__WORK INSTRUCTION__. Leaving out all pictures, reproduce the entries below exactly, from the first line through the line that contains "Task: Expand the 出入金 navigation dropdown".

(Dataset records)
BEGIN

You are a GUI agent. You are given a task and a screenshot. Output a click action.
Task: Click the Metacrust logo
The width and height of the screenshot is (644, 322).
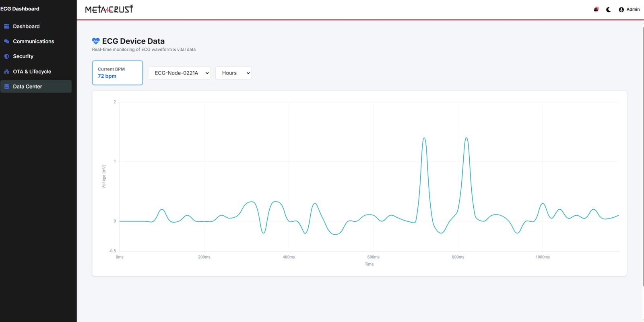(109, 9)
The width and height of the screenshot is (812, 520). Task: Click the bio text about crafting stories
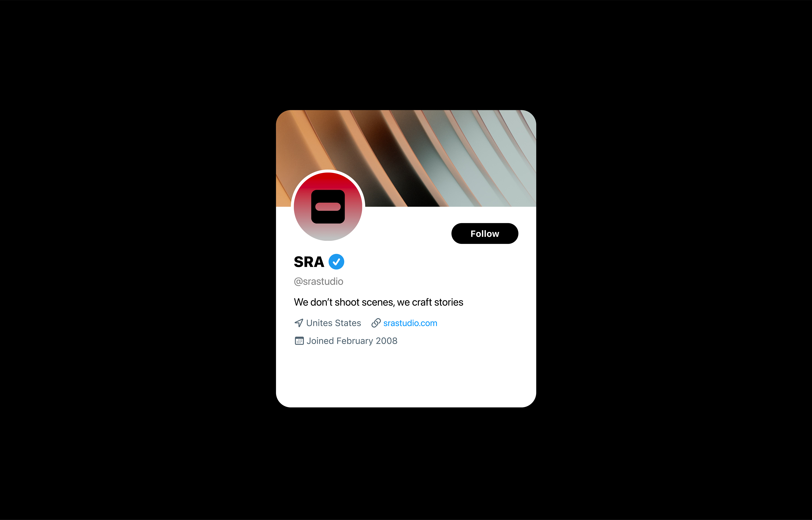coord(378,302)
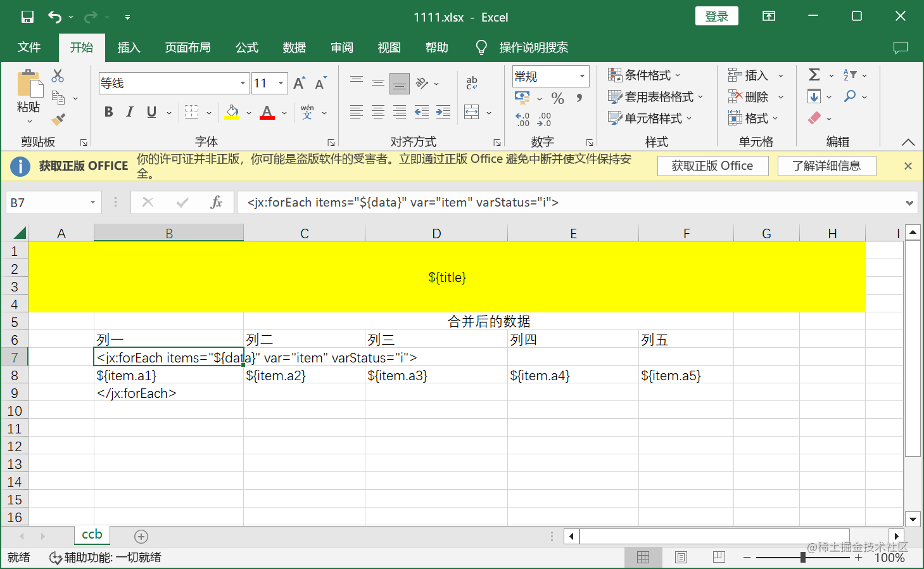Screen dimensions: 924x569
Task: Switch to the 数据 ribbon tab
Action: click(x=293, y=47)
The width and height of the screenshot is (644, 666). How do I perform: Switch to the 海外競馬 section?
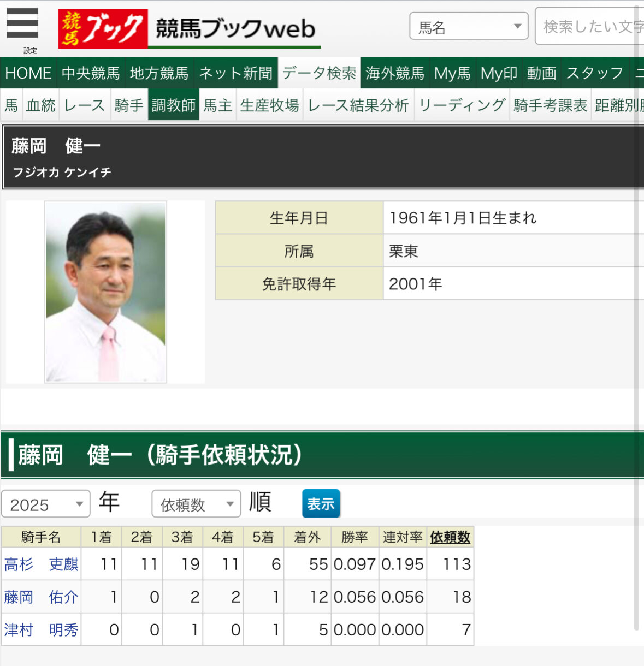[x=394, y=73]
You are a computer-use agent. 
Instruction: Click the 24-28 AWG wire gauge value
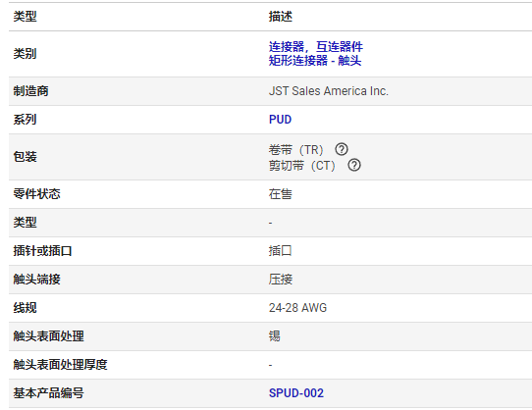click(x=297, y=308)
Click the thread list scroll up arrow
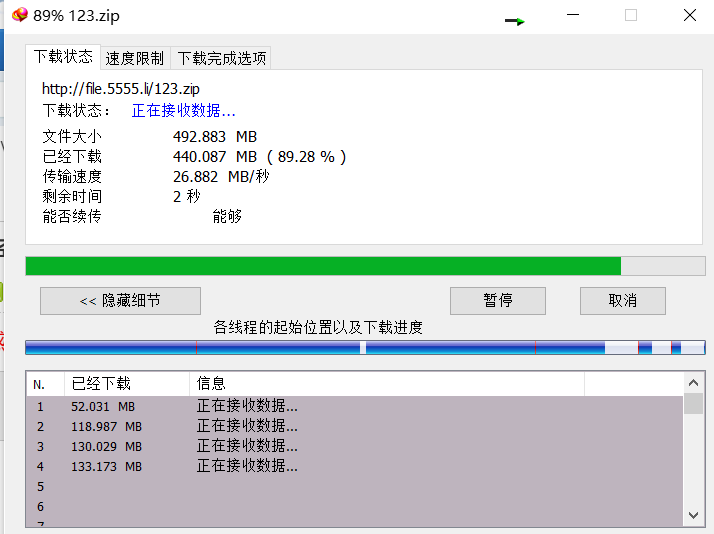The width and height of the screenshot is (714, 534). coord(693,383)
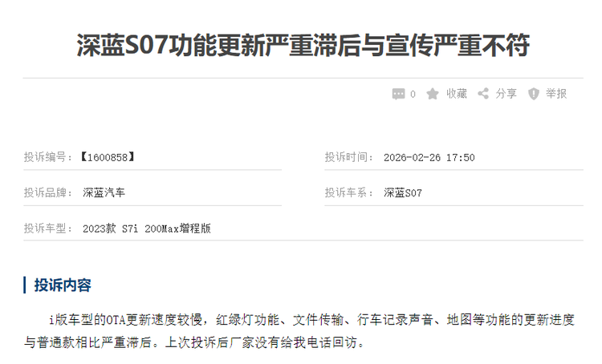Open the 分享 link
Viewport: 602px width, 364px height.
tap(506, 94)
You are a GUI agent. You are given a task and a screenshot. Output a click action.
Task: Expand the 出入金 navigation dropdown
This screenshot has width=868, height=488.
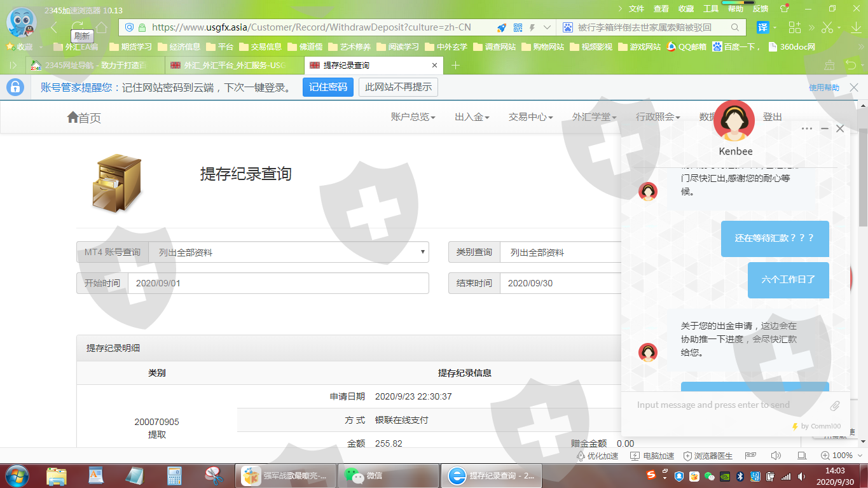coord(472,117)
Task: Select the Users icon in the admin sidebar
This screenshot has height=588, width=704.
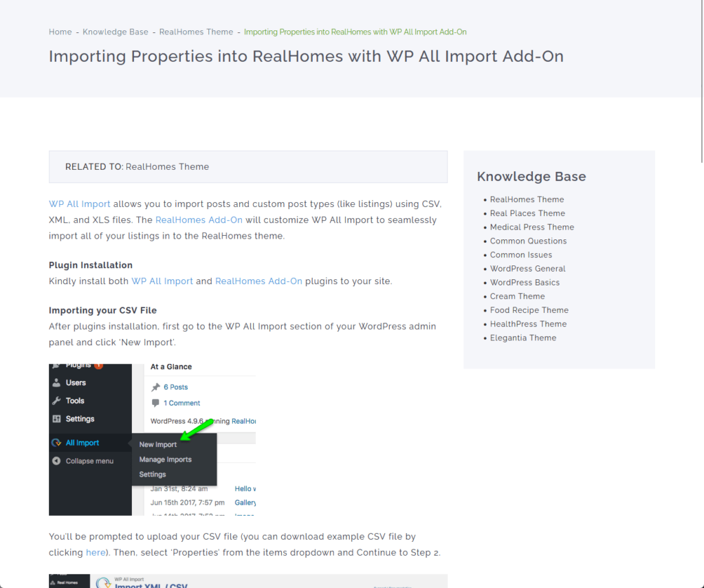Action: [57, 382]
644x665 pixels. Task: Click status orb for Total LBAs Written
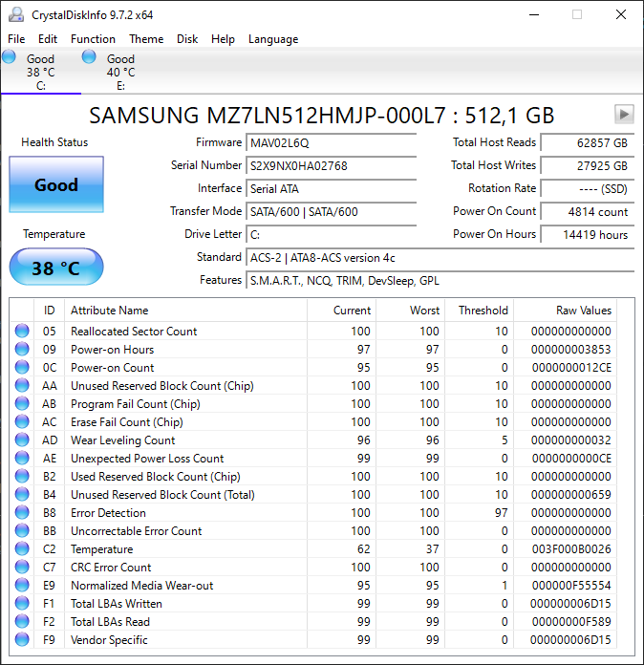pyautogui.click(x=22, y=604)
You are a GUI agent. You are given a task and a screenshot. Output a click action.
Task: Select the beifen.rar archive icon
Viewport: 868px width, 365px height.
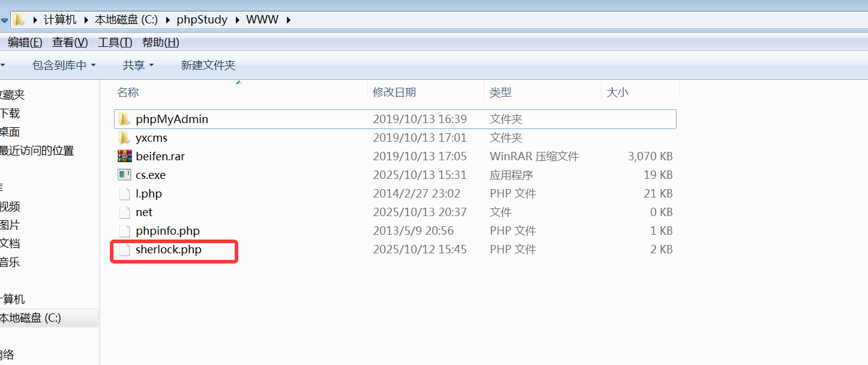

END

__YOUR RESPONSE__.
You are a GUI agent. You are given a task and a screenshot. Output a click action.
Task: Click the Metacrust logo
The width and height of the screenshot is (644, 322).
(109, 9)
The width and height of the screenshot is (812, 520). Task: Click the bio text about crafting stories
coord(378,302)
Screen dimensions: 924x569
Task: Switch to the 数据 ribbon tab
Action: click(x=293, y=47)
The width and height of the screenshot is (644, 666). How do I perform: Switch to the 海外競馬 section?
[x=394, y=73]
You are a computer-use agent. 
Instruction: Click the 24-28 AWG wire gauge value
click(x=297, y=308)
Click the thread list scroll up arrow
The width and height of the screenshot is (714, 534). coord(693,383)
Open the 分享 link
Viewport: 602px width, 364px height.
tap(506, 94)
You are a GUI agent. You are given a task and a screenshot. Output a click action.
Task: Expand the 出入金 navigation dropdown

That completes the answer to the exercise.